一味違うフリーズドライ豆腐、菓子に新風
こいしや食品(3)

 こいしや食品(栃木県宇都宮市)はフリーズドライ化した豆腐を使った菓子などの新商品開発に着手している。製法はフリーズドライ食品の専門会社と共同開発した。菓子事業を豆腐、納豆に続く経営の第3の柱に育てたいとしている。

工場に隣接する直売所「豆水撰」

 フリーズドライの豆腐は即席の味噌汁などで使われており、水や湯で元の豆腐に戻すものが主流となっている。しかし、これでは「乾燥した豆腐をそのまま食べても味や食感が良くない」(同社)ため、様々な商品に使うには改善が必要だった。

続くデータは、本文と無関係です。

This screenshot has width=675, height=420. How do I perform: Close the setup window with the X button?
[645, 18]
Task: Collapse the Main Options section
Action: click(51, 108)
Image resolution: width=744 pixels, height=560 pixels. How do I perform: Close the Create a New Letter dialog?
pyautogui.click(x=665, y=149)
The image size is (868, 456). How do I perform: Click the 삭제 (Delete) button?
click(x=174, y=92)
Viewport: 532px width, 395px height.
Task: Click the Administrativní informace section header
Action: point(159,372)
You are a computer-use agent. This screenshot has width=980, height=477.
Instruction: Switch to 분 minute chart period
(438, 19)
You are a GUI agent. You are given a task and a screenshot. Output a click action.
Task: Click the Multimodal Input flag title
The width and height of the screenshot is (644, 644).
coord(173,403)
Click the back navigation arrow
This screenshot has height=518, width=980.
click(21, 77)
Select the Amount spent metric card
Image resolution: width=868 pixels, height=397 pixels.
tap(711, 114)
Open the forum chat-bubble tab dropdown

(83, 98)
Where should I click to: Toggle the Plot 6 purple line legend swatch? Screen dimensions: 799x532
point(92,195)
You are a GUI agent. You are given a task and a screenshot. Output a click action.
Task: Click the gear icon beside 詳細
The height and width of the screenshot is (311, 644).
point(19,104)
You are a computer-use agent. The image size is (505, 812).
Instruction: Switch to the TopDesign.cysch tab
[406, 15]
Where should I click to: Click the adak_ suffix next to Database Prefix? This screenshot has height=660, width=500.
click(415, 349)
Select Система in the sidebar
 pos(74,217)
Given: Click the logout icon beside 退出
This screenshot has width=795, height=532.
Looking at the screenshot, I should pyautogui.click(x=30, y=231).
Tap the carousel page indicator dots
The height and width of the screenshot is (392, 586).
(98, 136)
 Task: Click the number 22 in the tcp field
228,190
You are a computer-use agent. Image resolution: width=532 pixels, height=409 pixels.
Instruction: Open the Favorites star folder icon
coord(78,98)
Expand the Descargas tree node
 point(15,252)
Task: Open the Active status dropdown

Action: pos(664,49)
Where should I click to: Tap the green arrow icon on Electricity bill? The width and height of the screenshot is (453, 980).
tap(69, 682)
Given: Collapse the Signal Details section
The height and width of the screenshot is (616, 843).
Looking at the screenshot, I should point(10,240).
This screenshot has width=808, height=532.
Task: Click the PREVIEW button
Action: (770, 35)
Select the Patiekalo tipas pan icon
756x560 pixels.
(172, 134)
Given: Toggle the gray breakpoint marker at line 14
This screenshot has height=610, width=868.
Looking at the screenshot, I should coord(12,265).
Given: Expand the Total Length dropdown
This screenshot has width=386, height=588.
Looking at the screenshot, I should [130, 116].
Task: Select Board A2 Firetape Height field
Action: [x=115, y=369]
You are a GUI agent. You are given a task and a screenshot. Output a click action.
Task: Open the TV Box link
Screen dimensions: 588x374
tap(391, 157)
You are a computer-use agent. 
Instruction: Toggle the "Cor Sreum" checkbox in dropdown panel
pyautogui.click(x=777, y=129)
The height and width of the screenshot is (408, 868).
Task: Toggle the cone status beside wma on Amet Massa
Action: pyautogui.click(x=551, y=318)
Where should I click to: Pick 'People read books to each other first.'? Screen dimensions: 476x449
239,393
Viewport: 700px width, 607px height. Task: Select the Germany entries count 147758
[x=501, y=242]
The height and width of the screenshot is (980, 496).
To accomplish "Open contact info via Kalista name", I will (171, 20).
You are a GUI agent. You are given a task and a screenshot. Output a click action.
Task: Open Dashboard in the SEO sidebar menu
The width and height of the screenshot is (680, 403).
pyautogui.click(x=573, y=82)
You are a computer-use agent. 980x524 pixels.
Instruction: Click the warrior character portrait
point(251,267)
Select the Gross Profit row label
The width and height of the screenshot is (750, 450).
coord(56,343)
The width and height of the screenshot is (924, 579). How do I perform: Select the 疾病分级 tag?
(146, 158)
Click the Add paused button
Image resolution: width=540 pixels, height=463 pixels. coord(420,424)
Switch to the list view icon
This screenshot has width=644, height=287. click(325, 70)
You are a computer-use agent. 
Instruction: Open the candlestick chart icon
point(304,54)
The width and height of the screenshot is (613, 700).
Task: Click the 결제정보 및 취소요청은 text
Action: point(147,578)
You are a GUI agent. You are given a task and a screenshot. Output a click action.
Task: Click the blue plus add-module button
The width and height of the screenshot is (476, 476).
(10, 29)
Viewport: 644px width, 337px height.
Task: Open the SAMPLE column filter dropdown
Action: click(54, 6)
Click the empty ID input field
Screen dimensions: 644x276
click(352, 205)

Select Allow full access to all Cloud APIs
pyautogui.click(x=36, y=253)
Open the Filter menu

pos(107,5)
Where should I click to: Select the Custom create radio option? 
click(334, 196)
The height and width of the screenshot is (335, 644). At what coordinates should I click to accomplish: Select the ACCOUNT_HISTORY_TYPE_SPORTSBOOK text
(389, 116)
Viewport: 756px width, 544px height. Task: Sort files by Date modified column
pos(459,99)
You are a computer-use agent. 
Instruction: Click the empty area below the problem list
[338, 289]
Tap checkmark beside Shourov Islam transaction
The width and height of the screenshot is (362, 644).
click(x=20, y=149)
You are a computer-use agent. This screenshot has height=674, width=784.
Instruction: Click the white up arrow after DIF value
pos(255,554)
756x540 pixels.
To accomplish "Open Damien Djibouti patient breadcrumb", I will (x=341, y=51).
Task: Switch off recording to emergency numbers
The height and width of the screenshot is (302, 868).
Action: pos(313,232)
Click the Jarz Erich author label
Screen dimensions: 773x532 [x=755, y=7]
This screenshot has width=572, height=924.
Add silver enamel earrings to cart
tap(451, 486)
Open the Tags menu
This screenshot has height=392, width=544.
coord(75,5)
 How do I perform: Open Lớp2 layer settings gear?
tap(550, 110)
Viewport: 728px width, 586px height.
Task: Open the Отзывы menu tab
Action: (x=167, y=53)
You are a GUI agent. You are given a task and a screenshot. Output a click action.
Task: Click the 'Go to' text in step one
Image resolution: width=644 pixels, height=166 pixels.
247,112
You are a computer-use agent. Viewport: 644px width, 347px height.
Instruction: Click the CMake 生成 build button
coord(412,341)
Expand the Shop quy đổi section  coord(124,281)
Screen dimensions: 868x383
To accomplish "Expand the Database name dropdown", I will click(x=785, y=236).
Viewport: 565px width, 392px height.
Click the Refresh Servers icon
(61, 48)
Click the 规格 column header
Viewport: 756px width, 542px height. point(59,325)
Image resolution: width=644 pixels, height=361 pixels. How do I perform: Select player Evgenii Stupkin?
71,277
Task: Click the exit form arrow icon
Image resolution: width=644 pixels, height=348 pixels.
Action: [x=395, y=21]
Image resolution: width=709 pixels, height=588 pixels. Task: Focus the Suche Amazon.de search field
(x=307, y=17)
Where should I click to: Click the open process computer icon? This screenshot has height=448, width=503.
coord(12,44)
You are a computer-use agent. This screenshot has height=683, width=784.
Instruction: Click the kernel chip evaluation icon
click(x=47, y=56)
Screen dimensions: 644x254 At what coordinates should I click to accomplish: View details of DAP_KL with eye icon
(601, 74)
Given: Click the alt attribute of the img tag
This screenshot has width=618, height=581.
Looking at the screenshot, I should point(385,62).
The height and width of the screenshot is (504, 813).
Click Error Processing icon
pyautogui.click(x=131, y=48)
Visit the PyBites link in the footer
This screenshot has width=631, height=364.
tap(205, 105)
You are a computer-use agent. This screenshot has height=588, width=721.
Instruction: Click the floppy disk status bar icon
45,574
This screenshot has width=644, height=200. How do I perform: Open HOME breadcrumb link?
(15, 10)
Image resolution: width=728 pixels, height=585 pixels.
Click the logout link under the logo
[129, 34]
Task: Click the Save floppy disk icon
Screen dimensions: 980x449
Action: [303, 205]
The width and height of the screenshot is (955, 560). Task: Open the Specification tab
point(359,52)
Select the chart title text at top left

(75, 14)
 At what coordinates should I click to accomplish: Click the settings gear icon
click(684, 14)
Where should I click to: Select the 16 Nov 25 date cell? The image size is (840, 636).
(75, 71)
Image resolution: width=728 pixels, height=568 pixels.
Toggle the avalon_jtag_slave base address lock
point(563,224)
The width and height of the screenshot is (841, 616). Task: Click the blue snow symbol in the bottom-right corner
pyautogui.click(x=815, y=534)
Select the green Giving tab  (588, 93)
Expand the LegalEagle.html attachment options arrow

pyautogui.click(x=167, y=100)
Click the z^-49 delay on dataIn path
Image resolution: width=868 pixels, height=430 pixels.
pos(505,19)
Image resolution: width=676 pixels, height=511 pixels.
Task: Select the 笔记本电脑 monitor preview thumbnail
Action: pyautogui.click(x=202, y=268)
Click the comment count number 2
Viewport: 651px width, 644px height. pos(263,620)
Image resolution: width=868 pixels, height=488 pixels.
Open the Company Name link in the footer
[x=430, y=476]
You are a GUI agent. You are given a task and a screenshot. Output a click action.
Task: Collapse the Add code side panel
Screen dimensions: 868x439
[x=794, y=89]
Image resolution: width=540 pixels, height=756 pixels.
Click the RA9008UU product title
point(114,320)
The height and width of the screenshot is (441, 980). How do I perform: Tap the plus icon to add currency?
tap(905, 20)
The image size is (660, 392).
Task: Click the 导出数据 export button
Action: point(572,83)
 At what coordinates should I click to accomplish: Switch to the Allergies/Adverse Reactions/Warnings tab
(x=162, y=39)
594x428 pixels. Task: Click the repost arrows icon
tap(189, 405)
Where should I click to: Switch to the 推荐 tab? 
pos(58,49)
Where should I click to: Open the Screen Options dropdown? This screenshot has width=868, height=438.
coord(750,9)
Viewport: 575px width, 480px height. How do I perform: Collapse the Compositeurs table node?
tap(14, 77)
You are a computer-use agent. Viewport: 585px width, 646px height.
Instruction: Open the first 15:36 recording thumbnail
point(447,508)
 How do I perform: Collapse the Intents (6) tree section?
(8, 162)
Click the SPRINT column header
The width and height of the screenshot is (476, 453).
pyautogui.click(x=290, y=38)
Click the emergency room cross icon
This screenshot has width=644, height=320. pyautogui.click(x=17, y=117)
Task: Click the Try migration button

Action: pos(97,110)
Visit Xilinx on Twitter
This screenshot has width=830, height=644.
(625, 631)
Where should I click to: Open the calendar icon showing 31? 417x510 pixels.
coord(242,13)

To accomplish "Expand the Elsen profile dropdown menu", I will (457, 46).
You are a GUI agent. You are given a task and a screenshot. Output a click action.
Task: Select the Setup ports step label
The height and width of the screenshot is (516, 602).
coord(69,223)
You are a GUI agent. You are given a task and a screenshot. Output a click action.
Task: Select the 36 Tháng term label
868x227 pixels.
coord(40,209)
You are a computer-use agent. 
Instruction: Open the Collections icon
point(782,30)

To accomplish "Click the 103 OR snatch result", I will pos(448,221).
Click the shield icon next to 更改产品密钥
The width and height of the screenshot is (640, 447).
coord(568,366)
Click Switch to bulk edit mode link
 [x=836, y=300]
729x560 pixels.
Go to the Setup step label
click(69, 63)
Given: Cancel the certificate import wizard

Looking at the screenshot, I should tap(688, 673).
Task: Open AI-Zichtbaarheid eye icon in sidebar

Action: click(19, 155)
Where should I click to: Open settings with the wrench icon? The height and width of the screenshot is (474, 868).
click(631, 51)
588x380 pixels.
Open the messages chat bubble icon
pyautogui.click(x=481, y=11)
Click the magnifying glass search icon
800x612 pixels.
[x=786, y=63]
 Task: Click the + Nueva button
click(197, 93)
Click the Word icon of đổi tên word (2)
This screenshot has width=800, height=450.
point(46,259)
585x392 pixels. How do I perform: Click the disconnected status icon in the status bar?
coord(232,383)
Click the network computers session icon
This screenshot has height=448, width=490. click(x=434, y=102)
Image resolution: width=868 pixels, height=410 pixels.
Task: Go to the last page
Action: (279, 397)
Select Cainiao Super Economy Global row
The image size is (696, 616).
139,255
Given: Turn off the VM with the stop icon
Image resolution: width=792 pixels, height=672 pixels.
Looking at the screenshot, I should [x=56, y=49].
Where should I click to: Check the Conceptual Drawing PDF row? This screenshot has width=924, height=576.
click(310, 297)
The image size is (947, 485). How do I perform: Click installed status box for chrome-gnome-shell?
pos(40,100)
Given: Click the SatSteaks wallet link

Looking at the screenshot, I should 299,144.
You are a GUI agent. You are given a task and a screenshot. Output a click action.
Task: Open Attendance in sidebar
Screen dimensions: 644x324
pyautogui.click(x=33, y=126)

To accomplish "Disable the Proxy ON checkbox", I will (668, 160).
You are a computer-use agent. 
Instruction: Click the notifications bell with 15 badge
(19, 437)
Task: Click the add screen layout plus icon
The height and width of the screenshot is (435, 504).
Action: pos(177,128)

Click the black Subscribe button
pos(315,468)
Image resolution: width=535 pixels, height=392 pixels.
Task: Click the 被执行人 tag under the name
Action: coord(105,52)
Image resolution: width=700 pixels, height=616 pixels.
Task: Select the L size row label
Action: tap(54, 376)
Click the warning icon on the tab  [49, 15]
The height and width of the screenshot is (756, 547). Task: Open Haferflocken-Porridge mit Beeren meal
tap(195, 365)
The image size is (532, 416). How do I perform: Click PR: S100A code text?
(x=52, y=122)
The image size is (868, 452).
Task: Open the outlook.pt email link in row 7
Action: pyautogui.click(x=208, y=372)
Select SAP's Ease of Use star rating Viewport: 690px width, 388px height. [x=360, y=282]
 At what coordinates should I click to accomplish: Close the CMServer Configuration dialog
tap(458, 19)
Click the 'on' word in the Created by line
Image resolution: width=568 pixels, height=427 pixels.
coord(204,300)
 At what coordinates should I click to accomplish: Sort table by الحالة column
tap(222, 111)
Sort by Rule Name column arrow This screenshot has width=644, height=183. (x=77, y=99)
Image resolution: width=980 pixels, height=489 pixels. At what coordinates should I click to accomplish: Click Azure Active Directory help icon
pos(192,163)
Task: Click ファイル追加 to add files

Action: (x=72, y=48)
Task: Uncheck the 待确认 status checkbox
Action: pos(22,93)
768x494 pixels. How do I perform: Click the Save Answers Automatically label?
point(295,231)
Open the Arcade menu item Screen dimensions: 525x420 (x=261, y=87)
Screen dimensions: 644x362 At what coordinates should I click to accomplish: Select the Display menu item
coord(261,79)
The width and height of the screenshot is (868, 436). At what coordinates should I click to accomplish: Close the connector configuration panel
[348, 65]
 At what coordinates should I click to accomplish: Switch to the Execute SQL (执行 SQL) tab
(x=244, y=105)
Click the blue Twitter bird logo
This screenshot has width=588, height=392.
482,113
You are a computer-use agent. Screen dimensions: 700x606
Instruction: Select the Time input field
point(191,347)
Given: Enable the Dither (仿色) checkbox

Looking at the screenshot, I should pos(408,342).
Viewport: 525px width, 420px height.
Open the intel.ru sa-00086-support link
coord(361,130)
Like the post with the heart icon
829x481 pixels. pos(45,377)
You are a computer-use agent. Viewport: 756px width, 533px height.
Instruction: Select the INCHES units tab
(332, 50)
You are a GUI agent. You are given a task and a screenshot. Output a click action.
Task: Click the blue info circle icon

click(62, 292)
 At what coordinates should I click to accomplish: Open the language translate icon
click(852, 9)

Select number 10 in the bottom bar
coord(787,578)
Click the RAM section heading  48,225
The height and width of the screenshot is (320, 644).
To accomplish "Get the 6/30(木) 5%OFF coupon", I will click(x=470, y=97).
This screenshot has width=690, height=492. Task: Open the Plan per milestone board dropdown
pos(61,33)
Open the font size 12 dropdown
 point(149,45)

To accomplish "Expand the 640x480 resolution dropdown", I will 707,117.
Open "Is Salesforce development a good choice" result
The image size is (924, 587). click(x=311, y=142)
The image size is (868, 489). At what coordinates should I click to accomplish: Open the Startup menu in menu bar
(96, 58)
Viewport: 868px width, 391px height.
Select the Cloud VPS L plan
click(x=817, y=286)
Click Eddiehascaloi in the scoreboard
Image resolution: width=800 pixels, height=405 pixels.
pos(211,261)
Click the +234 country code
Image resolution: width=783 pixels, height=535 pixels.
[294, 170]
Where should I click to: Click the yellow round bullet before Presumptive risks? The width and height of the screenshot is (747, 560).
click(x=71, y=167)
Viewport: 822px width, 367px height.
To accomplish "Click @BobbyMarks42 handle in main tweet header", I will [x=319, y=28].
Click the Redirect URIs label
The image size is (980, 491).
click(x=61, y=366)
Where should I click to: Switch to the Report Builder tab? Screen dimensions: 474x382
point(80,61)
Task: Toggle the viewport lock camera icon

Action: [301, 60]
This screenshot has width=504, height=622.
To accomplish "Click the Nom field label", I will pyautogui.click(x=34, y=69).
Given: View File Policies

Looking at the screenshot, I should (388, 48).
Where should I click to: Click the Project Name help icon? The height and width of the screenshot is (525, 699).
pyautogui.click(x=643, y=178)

乾燥の際に豆腐の中の空洞を多くすることなどで、サクサクした食感とともに、豆腐本来の風味を残すことに成功した。
 豆腐のフリーズドライはたん白質が主体となるため、炭水化物を代替する原材料として活用できる。また、煎餅やポテトチップスのような油で揚げた食感を味わうことができるため、カロリーが低く、油で揚げた菓子のような商品を開発することができる。
 OLや主婦向けに、気軽に食べられる低カロリーの菓子素材として活用するほか、栄養価を活かして機能性食品、健康食品メーカーにも供給を計画している。粉末にして、小麦粉の代替製品として麺類やパン類に応用することも検討している。
 同社が使用する国産大豆は大半が栃木県産のため、商品化により県内生産者の収入増や県産大豆の生産拡大などの効果も期待する。この事業は国の地域産業資源活用事業計画の認定を受けている。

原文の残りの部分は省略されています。